SALT LAKE CITY, March 29 (UPI) — Utah now has a law on the books requiring doctors to give anesthesia to abortion patients 20 or more weeks into pregnancy in an effort to reduce pain felt by the fetus.
It is the first law of its kind in the United States, though whether a 20-week-old fetus can feel anything is disputed.
Republican Gov. Gary Herbert signed the bill, HB 0234, into law Monday. His spokesman, Jon Cox, said in an emailed statement to USA Today, “The governor is adamantly pro-life. He believes in not only erring on the side of life, but also minimizing any pain that may be caused to an unborn child.”
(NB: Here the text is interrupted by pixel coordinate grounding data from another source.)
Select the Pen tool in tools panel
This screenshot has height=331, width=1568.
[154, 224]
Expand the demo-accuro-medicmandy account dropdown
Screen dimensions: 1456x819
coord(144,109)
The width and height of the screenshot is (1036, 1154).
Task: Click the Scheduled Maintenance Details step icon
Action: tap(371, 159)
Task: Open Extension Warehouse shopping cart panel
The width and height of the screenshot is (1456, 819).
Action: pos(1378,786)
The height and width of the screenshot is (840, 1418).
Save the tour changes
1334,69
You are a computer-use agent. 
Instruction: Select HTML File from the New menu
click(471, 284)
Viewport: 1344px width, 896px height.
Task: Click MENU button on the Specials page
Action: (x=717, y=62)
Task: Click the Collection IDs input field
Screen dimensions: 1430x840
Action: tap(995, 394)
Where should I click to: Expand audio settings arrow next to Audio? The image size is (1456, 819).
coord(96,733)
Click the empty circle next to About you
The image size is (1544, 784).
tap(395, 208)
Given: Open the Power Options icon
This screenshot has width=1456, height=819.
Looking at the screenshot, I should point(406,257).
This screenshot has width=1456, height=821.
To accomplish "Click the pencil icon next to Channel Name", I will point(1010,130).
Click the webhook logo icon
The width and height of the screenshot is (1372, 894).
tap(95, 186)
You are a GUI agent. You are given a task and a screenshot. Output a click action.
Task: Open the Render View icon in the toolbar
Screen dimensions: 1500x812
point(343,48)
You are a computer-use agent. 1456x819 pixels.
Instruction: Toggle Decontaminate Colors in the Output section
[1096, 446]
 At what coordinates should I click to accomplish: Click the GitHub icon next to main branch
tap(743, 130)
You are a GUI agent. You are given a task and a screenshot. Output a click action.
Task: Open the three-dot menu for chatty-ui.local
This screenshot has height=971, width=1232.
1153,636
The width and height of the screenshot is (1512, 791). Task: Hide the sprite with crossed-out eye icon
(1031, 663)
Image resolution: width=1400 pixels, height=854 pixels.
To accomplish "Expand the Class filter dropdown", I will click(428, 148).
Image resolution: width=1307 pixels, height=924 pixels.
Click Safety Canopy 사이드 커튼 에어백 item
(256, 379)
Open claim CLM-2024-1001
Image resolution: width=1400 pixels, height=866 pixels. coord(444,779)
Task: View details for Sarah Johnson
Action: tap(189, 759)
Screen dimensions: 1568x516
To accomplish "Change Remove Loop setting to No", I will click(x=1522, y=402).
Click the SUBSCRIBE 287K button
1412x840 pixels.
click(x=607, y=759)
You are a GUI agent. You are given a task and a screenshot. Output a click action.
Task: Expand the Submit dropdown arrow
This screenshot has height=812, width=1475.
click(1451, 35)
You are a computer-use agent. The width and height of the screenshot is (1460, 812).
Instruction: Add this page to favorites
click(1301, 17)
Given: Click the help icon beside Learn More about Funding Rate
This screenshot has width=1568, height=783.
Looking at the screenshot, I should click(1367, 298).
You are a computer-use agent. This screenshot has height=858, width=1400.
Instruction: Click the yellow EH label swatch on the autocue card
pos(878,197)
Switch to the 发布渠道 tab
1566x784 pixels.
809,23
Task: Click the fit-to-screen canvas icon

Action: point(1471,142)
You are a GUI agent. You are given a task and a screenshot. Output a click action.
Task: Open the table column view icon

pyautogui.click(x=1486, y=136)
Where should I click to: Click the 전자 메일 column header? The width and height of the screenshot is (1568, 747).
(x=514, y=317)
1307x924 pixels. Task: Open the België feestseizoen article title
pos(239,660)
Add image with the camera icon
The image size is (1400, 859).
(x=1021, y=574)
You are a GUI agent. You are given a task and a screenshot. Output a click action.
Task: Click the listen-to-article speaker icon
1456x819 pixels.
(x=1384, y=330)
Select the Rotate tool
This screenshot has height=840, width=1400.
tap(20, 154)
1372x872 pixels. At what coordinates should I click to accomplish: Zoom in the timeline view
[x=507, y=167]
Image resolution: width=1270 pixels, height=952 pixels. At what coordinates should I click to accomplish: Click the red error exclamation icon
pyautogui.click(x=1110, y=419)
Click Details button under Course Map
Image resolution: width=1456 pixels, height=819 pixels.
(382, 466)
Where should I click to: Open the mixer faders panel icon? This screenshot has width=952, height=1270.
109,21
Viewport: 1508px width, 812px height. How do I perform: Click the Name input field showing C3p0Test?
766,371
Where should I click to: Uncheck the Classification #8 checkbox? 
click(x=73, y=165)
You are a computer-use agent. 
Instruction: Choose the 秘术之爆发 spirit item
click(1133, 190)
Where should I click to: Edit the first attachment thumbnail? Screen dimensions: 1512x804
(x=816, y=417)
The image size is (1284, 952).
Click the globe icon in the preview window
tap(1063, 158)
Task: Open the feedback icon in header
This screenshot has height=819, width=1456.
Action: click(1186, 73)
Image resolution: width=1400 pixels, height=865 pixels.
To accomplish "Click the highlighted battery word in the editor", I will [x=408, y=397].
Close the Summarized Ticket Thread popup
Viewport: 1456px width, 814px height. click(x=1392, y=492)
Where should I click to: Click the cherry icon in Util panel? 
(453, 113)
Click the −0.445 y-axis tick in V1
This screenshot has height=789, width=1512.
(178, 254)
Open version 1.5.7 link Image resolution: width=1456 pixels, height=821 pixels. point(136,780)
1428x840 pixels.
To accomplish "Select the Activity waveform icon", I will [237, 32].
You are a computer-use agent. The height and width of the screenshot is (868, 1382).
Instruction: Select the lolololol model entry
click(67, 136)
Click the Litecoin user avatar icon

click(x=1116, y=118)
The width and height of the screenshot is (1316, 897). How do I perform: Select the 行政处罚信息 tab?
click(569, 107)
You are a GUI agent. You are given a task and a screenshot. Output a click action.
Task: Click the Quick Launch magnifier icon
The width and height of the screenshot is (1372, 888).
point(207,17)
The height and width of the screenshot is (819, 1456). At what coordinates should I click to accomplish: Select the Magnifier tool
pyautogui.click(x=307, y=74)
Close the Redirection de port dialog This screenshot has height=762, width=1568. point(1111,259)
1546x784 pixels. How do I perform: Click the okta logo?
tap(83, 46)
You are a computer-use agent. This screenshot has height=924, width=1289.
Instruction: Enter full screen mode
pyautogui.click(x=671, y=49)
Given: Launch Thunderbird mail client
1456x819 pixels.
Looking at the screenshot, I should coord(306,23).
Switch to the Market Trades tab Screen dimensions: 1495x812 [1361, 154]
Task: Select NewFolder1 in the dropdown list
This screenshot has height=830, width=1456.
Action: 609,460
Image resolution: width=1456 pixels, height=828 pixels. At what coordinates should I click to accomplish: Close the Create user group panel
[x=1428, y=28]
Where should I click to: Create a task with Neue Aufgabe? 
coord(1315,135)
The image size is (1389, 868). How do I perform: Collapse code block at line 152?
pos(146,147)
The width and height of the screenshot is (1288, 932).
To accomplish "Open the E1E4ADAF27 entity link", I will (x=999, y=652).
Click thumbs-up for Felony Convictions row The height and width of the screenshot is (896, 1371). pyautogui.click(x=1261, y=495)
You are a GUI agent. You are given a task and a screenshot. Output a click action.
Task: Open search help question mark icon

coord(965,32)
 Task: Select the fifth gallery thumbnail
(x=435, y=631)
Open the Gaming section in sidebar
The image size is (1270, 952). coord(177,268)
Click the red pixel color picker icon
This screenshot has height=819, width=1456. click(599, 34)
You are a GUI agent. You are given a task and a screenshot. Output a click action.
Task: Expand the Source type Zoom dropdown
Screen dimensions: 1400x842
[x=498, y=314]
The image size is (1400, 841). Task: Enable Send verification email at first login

Republican State Sen. Curt Bramble, sponsor of the bill, said he sought a ban on abortion after 20 weeks but was informed such a bill would likely be tested on constitutional grounds. His bill, which requires that doctors “eliminate or alleviate organic pain to the unborn child,” was the next best option, he said.
Proponents of the law say the anesthesia prevents any suffering by the fetus during the abortion procedure. “Pain-capable unborn protection” laws exist in 12 states, although Utah’s law is the first to demand that anesthesia is provided.
There remains, though, no proof a fetus feels anything in its first 28 weeks. A 2005 review of 300 studies published in the Journal of the American Medical Association concluded no perception of pain is felt in the first trimester, and use of anesthesia can put women at risk of complications.
“You’re now mandating [women] take that risk, based on inconclusive and biased evidence. You don’t understand what you’re legislating,” Utah doctor Dr. Sean Esplin said during committee testimony on the bill, earlier in March.
Herbert said last month he was attempting to simply answer a question. “If we’re going to have abortion, what is the most humane way to do it?”
“Fetuses have a heartbeat after about five weeks, and the idea of just being callous about that should cause all of humanity concern,” he said.
Katie Galloway of Planned Parenthood of Utah, the state’s only provider of abortions after the 20-week mark, said the idea of unskilled politicians overruling opinions of doctors is “infuriating.”
“I mean, we have fetal medical specialists speaking and they were discounted by a citizen who said, ‘I read it on the Internet and therefore it must be true.’ That’s how we do policy here in Utah.”
In Utah, a woman must receive in-person counseling and wait 72 hours before an abortion can be performed.